Yavaş yavaş günlük hayatımıza giren yapay zekâ sistemleri, bugüne dek sorgulamayı düşünmediğimiz alışkanlıklarımıza yeni bir bakış getirmemize alan açıyor. Örneğin dil bilgisi, bu dallardan biri. Bir dili öğrenirken onun gramer yapısının çok önemli olduğunu düşünür, fiilleri her zaman “ben, sen, o, biz, siz, onlar” formatında çeker, daha sonra cümle içinde kullanmaya başlarız. Ancak dil öğrenmeye çalışanlar bilir, çok iyi gramer bilmek o dili anlamak için yeterli değildir her zaman. Çünkü günlük konuşma ve dilin otantik hâli, bizim kurallara bağladığımız yapıya sadık kalmaz. Bu da öğrenirken her şeyi formüle ve teoriye oturtmuş olan bizleri zorlayabilir. Peki bunu yapmanın bir başka yolu mümkün mü? Zihnimizi nasıl başka öğrenme yöntemlerine alıştırırız?
GPT-3 Nasıl Çalışıyor?
OpenAI araştırma laboratuvarı tarafından tasarlanan yapay zekâ modelleri, dil bilgisi kuralları yerine dilin deneyimine bağlı olarak çalışıyor. GPT-3, bu modellerin en bilineni ve 175 milyar parametreye sahip devasa bir derin öğrenme sinir ağı. Bu ağ, öğrendiği tüm kelimelerle birlikte bir cümlede sıradaki sözcüğü tahmin etmek üzere tasarlandı. Seçtiği sözcükler bazen ayrımcı, garip ya da anlamsız olabiliyor ama şurası kesin: Teorisini hiç öğrenmeden dil bilgisini doğru uygulayabiliyor. Bunu yalnızca deneyime dayalı dil öğrenme sayesinde yapıyor: Yeterince sözcüğe ve konuşmaya maruz kaldığı için gazete haberleri, şiirler, bilgisayar kodları yazabiliyor, sorulan sorulara doğru cevaplar verebiliyor.
Yapay Zekâ ile İnsan Beyni Arasında Benzerlikler Var Mı?
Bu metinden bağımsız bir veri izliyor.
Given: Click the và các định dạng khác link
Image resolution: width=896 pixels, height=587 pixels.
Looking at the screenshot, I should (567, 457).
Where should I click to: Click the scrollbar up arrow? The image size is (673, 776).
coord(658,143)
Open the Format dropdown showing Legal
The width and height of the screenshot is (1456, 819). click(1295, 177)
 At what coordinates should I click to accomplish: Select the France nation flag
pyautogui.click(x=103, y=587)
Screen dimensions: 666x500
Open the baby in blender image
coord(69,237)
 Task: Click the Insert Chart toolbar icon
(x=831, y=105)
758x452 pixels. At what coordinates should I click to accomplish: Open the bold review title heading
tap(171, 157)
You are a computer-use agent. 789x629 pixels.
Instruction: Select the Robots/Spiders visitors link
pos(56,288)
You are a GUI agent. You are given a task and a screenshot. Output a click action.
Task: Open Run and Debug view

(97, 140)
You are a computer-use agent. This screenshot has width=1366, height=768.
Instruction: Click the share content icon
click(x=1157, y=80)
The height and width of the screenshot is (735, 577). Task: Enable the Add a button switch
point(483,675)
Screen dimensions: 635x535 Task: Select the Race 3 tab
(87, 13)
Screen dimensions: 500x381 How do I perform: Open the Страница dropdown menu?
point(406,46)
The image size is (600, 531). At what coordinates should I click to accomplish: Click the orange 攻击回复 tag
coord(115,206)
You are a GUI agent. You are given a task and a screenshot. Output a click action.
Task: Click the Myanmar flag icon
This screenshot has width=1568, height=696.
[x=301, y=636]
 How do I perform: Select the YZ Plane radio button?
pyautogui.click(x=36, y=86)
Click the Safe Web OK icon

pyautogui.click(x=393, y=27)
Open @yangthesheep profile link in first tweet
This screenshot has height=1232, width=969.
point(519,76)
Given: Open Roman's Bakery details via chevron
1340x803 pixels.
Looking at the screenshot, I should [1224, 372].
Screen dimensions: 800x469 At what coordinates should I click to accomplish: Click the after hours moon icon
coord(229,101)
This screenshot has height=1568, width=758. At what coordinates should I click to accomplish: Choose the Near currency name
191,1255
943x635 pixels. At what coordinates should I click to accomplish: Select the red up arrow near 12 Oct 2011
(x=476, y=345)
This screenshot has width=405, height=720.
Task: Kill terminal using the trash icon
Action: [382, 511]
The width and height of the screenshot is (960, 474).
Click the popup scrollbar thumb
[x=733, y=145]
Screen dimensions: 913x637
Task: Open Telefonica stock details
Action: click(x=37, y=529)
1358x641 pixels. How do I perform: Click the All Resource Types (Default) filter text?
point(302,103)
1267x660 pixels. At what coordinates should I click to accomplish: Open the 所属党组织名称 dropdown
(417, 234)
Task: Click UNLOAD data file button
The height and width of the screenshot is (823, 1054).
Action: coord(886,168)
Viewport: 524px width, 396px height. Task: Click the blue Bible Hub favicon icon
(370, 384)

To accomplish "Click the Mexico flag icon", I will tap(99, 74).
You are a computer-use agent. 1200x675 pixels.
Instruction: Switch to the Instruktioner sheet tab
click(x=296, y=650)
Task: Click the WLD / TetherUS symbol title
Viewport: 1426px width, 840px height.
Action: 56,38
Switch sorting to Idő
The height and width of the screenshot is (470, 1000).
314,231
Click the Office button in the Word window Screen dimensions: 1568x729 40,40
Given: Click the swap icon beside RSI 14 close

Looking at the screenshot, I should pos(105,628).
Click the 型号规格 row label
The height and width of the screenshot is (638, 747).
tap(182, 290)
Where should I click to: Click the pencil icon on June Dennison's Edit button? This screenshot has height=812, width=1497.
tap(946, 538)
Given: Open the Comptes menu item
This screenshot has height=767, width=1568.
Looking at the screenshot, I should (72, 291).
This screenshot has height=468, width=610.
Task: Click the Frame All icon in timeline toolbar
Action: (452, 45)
Bu serinin GPT-2 modeli geliştirilme aşamasındayken yapılan araştırma, yapay zekâ ile insan beyni arasındaki benzerlikleri de ortaya koyuyor. Nörobilimci Uri Hasson tarafından yürütülen araştırmada bir grup insan ile yapay zekâya aynı podcast bölümü dinletiliyor ve bir cümlede sıradaki sözcüğü tahmin etmeleri isteniyor. Sonucunda yapay zekâ ile insanların %50 oranında aynı sözcüğü seçtiği göürlüyor. Çünkü tıpkı yapay zekâ gibi insan beyni de bir-iki sözcüğe dayanarak değil, yaklaşık 100 kelimelik bir bağlamdan ilhamla tahminde bulunuyor. Araştırmanın yazarları bu sonucu şöyle değerlendiriyor: “Gündelik konuşmaları dinlerken insanların beyinlerinde görülen tahmine dayalı sinir sinyalleri, aktif öngörmenin yaşam boyu dil öğrenme becerisinin temelini oluşturabileceğini gösteriyor.”
GPT’den Ne Öğrenebiliriz?
Tüm bunlara karşın GPT modellerinin insanlara benzer bir sistemle dil öğrenmediğini söyleyebiliriz. Çünkü sonraki sözcüğü tahmin etmeye yönelik geliştirilmiş bu sistem, yapay zekânın anlamaya ve anlamlandırmaya dayalı çalışmadığını gösteriyor. Hâlbuki anlamak, insanlar için dil becerisinin mihenk taşlarından. Bu modelin biz insanlara gösterdiği, yalnızca dile maruz kalarak mükemmel bir dil bilgisi öğrenilebileceği gerçeği. Bu yüzden dil öğrenenler, gramer sistemini teorik olarak öğrenmeye çalışmak yerine mümkün olduğunca fazla diyalog dinlemeyi, o dilde film izlemeyi, müzik dinlemeyi deneyebilir. Bakalım alışageldiğimiz sistemin dışındaki bu bakış, dil öğrenmenin ve eğitimin geleceğini nasıl etkileyecek.